Print r0-r14 and callstack like backtrace in Abort exception handler

Jhon zhu

Other Parts Discussed in Thread: AM3354

Hi All:

I am using the startware on the AM3354, my program is using LCD with DMA and CAN bus. But I got the Abort exception when I runing my program.

So is anyone can help me how can I print r0-r14 and callstack like backtrace?

(ps I'm using IAR)

Thanks

over 7 years ago

0 Lalindra Jayatilleke over 7 years ago

TI__Mastermind 30365 points

Jhon,
Will need to look into this and get back to you . Thanks for your patience.

Lali

0 James Willis over 7 years ago

Prodigy 175 points

Hi Jhon,

What you're asking for is a pretty big project. There are a quite a few subtle details to work out to get what you want from inside the abort handler.
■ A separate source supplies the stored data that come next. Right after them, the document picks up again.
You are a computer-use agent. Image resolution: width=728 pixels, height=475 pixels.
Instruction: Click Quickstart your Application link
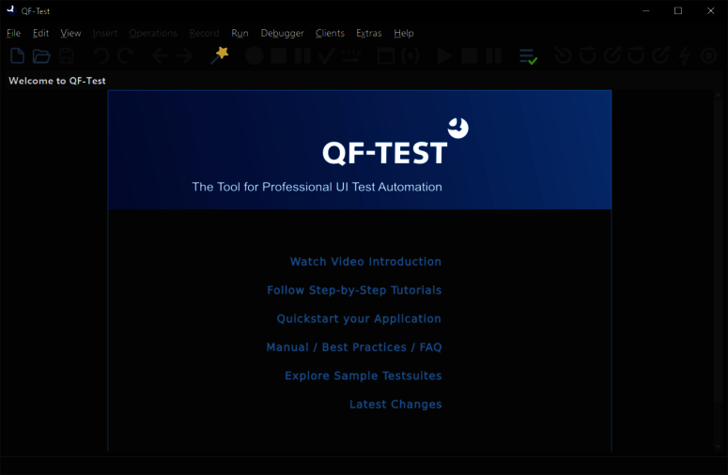pos(359,319)
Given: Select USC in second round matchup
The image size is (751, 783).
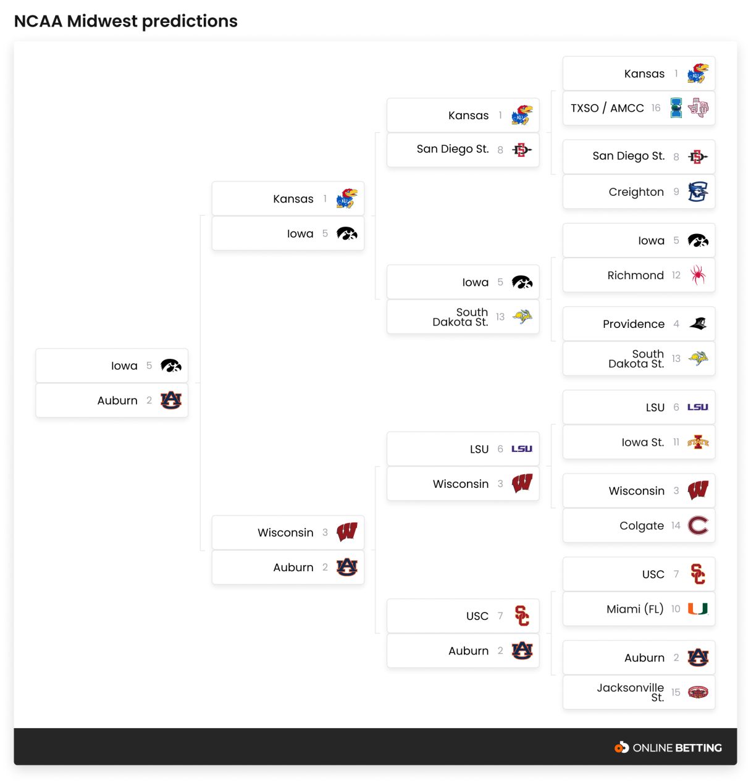Looking at the screenshot, I should [463, 616].
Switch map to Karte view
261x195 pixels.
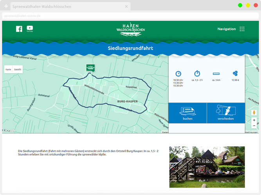click(x=8, y=69)
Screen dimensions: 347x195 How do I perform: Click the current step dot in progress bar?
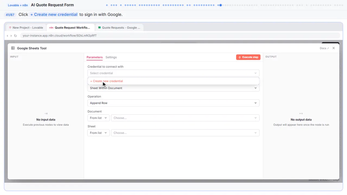pyautogui.click(x=221, y=5)
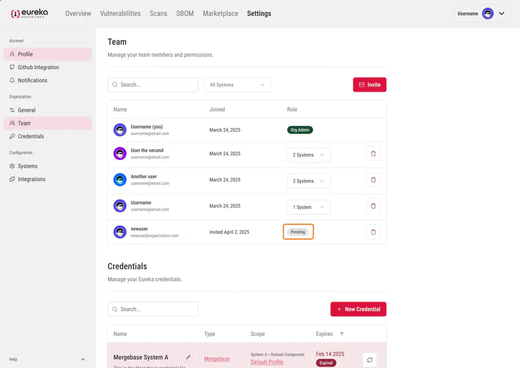Open Github Integration in sidebar
This screenshot has width=520, height=368.
pos(38,67)
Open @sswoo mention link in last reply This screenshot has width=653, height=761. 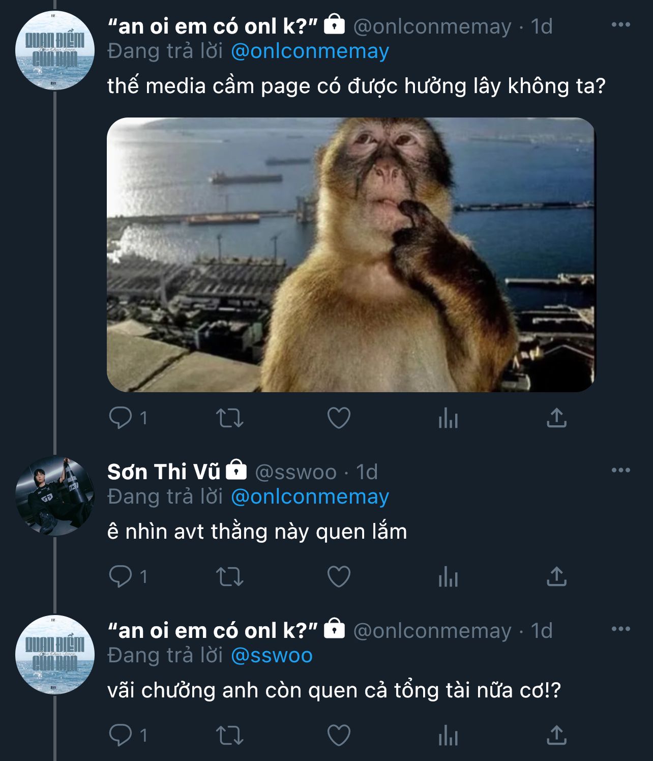tap(272, 656)
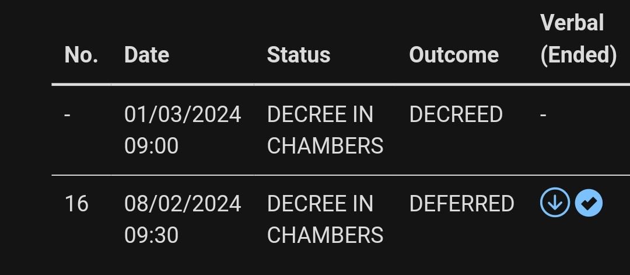The image size is (630, 275).
Task: Open the status cell of hearing 16
Action: pos(325,219)
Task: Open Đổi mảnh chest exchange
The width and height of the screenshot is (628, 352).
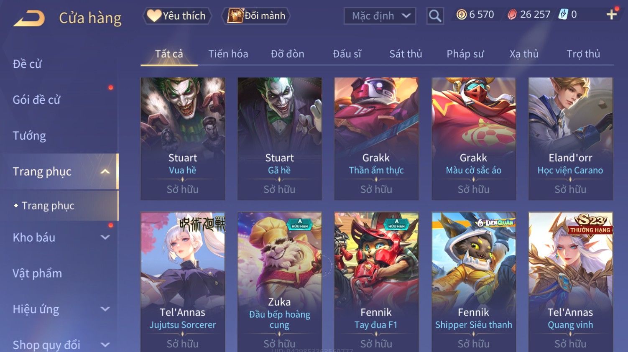Action: point(255,16)
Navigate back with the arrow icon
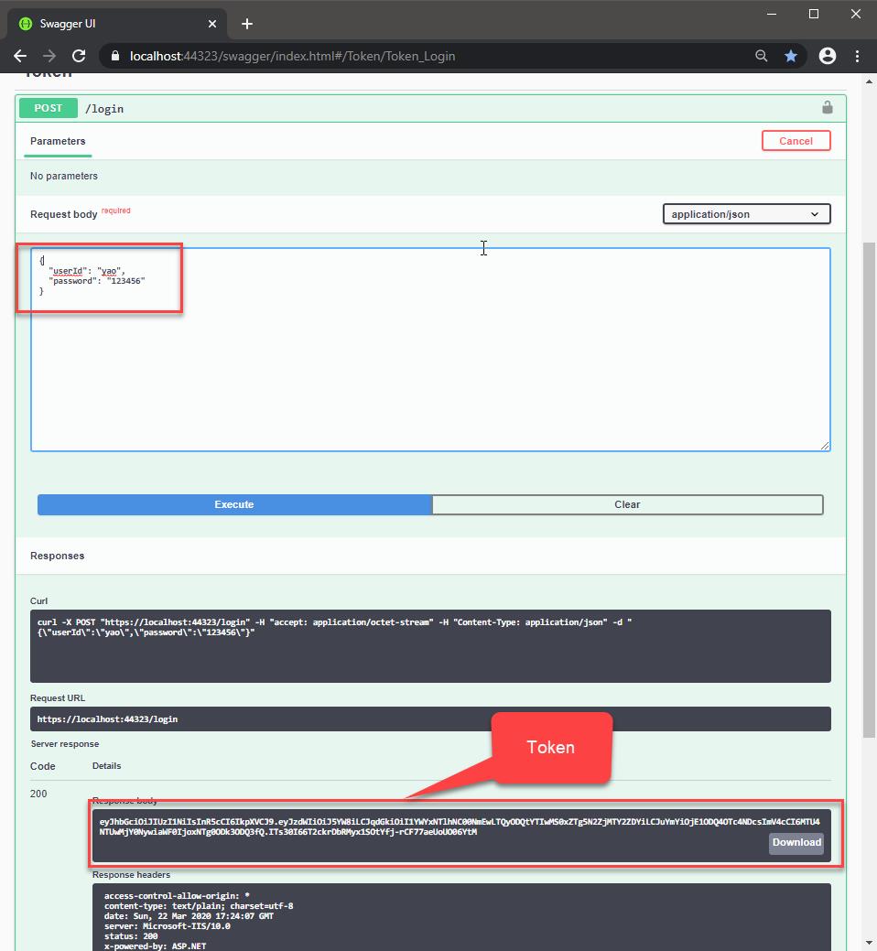 (20, 56)
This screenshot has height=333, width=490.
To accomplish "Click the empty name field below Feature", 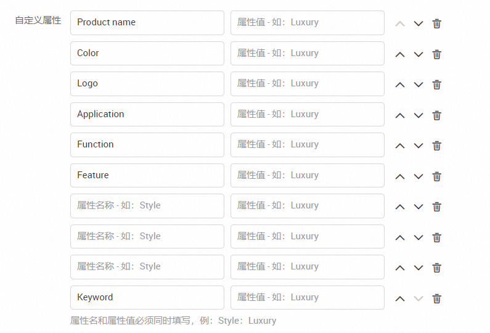I will click(x=147, y=206).
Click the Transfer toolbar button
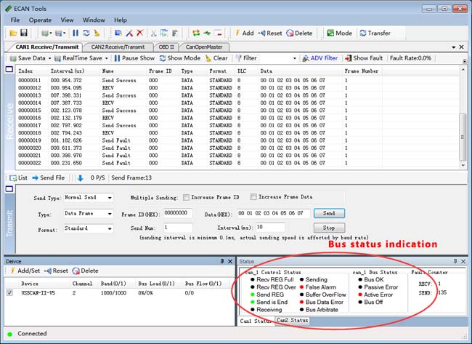The height and width of the screenshot is (344, 472). pos(375,33)
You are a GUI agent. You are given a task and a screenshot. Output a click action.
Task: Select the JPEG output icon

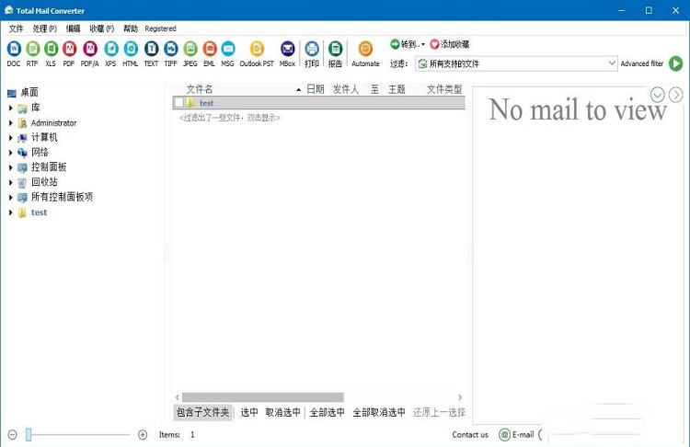[x=190, y=49]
However, you can get the address (or at least in the neighborhood) without much fuss.

First, you'll want to modify the C abort handler in cpu.c and cpu.h to accept a pointer to the address causing the abort like so:

void CPUAbortHandler(void *ptr){
    printf("abort - %p\n", ptr);
}

Remember that your print function will be running while interrupts are disabled so you'll have to be polling the hardware to get the data out.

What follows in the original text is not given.